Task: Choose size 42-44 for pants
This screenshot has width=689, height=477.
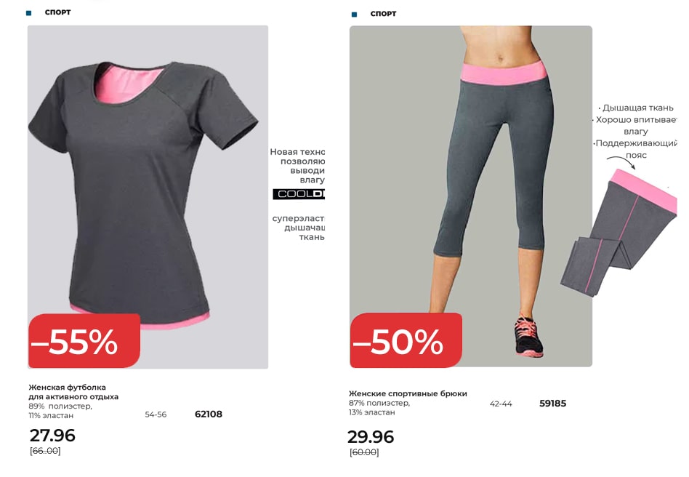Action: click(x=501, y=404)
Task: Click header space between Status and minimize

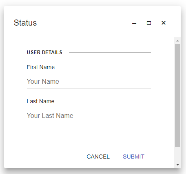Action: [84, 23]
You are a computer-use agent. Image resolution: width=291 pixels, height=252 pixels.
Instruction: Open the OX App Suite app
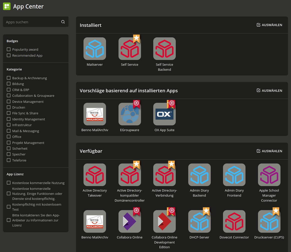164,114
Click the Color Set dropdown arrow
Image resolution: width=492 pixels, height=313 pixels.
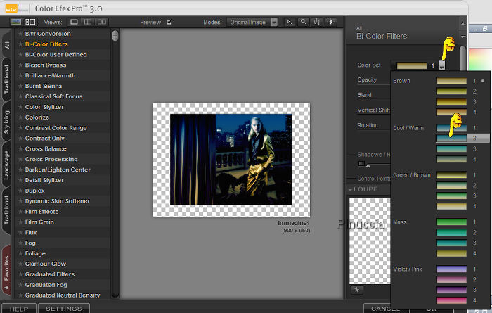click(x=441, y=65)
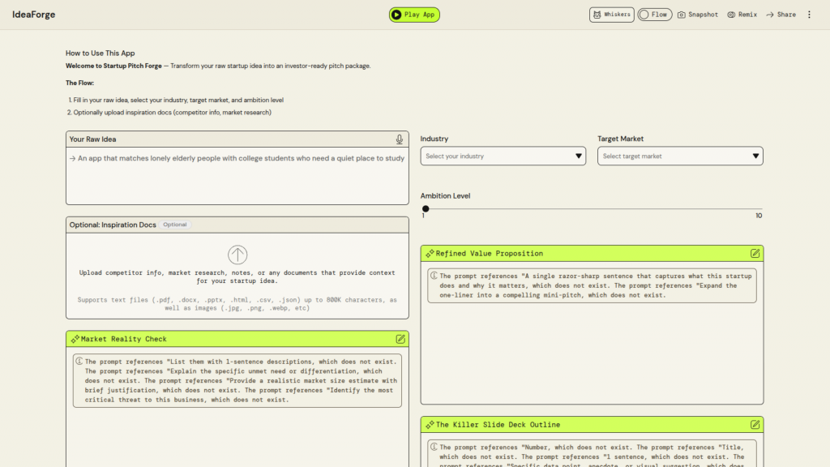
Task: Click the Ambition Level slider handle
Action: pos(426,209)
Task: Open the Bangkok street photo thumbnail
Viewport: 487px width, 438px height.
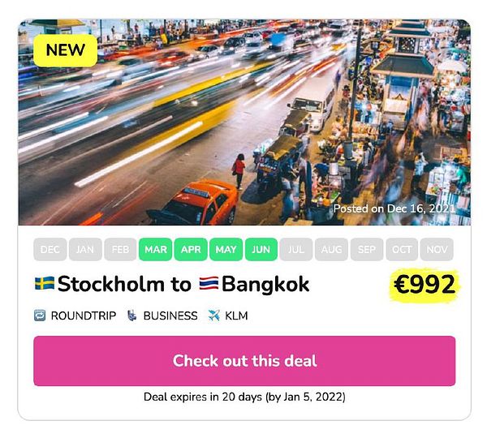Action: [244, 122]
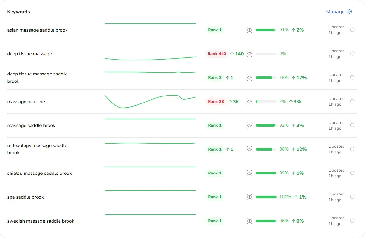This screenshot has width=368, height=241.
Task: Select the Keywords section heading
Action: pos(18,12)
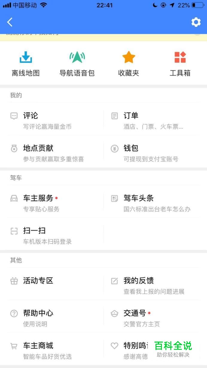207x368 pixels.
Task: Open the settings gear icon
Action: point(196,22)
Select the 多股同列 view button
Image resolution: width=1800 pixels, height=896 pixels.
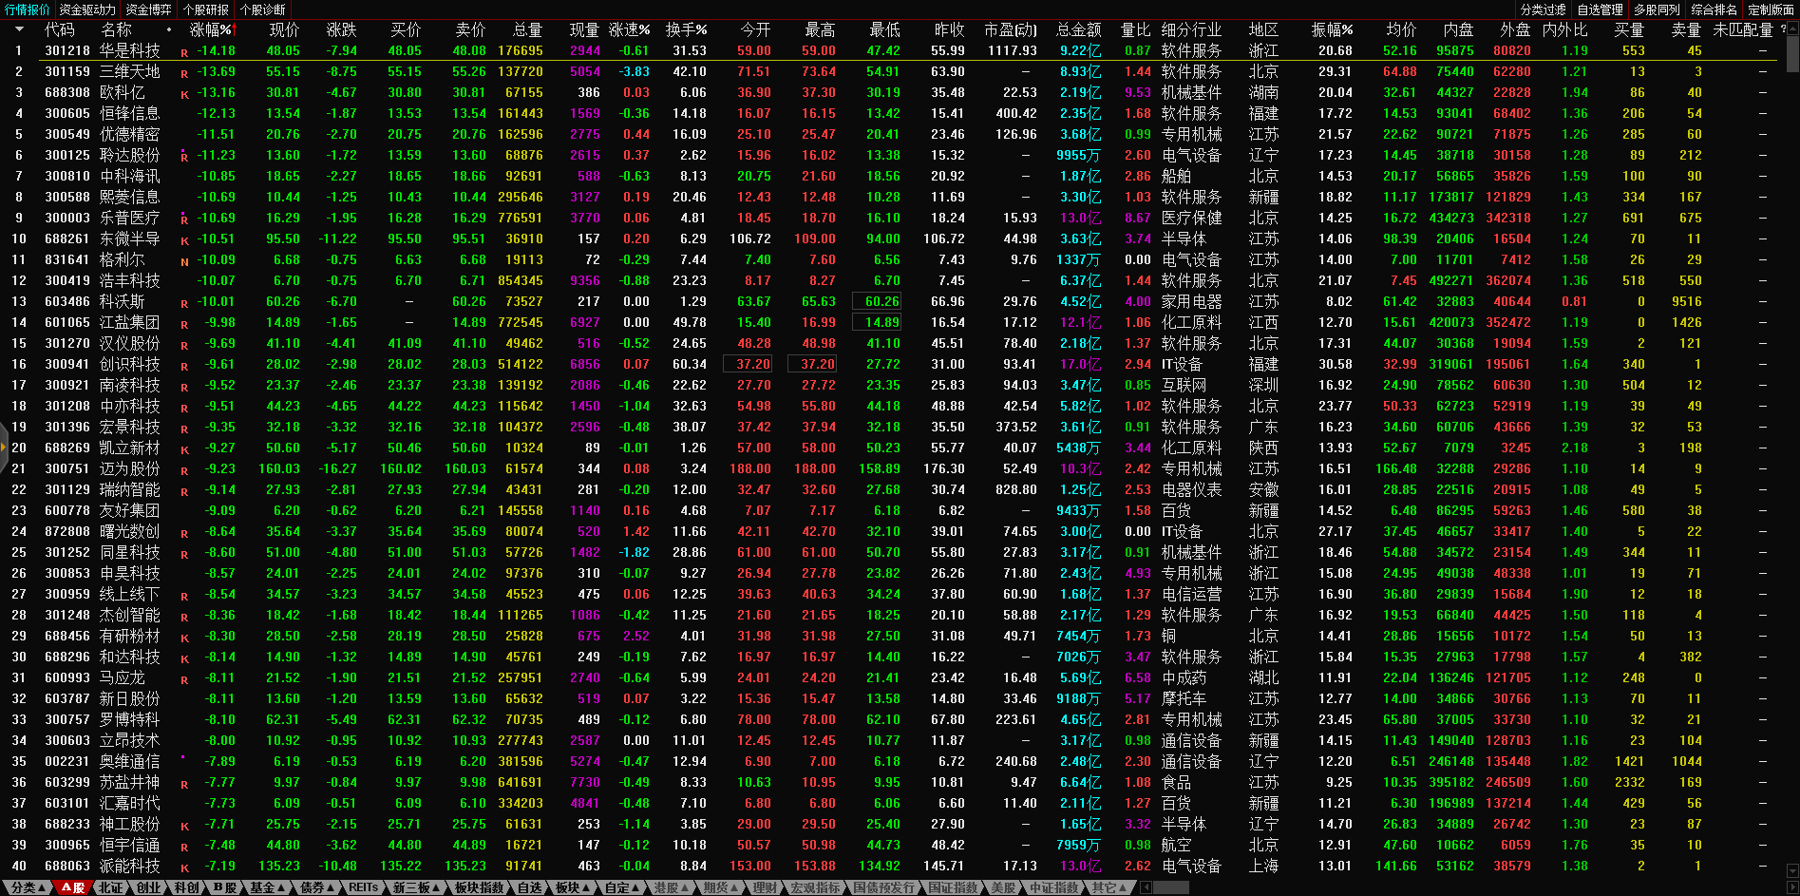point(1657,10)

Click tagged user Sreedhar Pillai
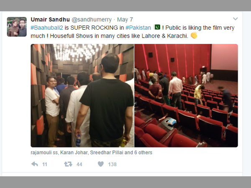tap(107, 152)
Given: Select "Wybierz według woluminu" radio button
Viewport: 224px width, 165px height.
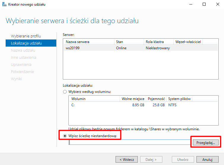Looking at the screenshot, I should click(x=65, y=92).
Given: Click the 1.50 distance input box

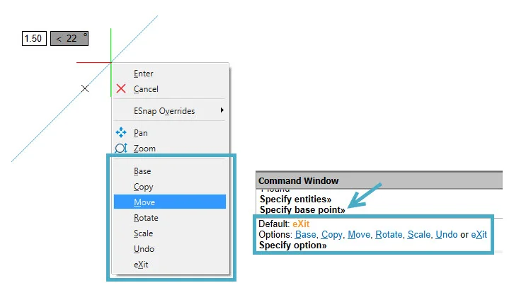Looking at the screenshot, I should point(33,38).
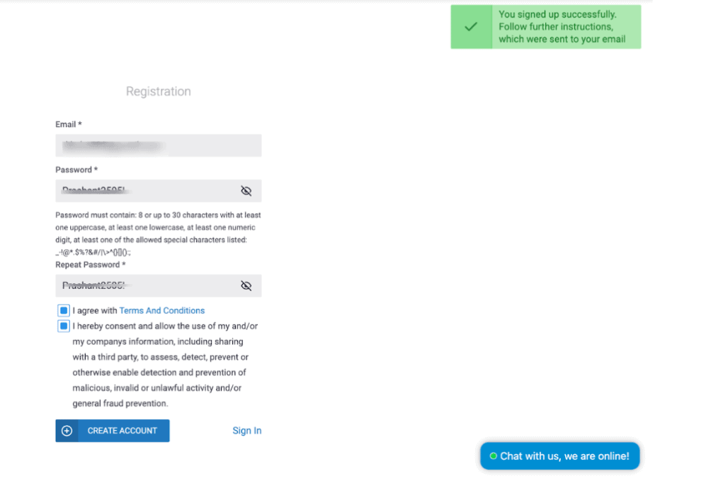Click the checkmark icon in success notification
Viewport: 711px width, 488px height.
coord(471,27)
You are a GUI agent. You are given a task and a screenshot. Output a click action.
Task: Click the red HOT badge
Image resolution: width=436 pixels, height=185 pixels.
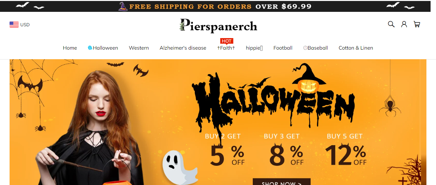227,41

####################

Leave out the pictures, and retype exactly the lines from the one containing "This screenshot has width=689, height=477." through the final line of the data.

Task response »
This screenshot has width=689, height=477.
Action: click(x=501, y=404)
Task: Click header space between Status and minimize

Action: [84, 23]
You are a computer-use agent. Image resolution: width=291 pixels, height=252 pixels.
Instruction: Open the OX App Suite app
164,114
Click the Color Set dropdown arrow
Image resolution: width=492 pixels, height=313 pixels.
click(x=441, y=65)
Task: Click the Ambition Level slider handle
Action: pos(426,209)
Task: Open the Bangkok street photo thumbnail
Viewport: 487px width, 438px height.
Action: [244, 122]
This screenshot has width=368, height=241.
Task: Select the Keywords section heading
Action: pos(18,12)
207x368 pixels.
Task: Open the settings gear icon
Action: point(196,22)
Select the 多股同列 view button
Image resolution: width=1800 pixels, height=896 pixels.
point(1657,10)

Click tagged user Sreedhar Pillai
tap(107, 152)
Given: Select "Wybierz według woluminu" radio button
Viewport: 224px width, 165px height.
Looking at the screenshot, I should click(x=65, y=92).
Given: Click the 1.50 distance input box

Looking at the screenshot, I should point(33,38).
Click the checkmark icon in success notification
Viewport: 711px width, 488px height.
coord(471,27)
You are a GUI agent. You are given a task and a screenshot. Output a click action.
Task: Click the red HOT badge
Image resolution: width=436 pixels, height=185 pixels.
227,41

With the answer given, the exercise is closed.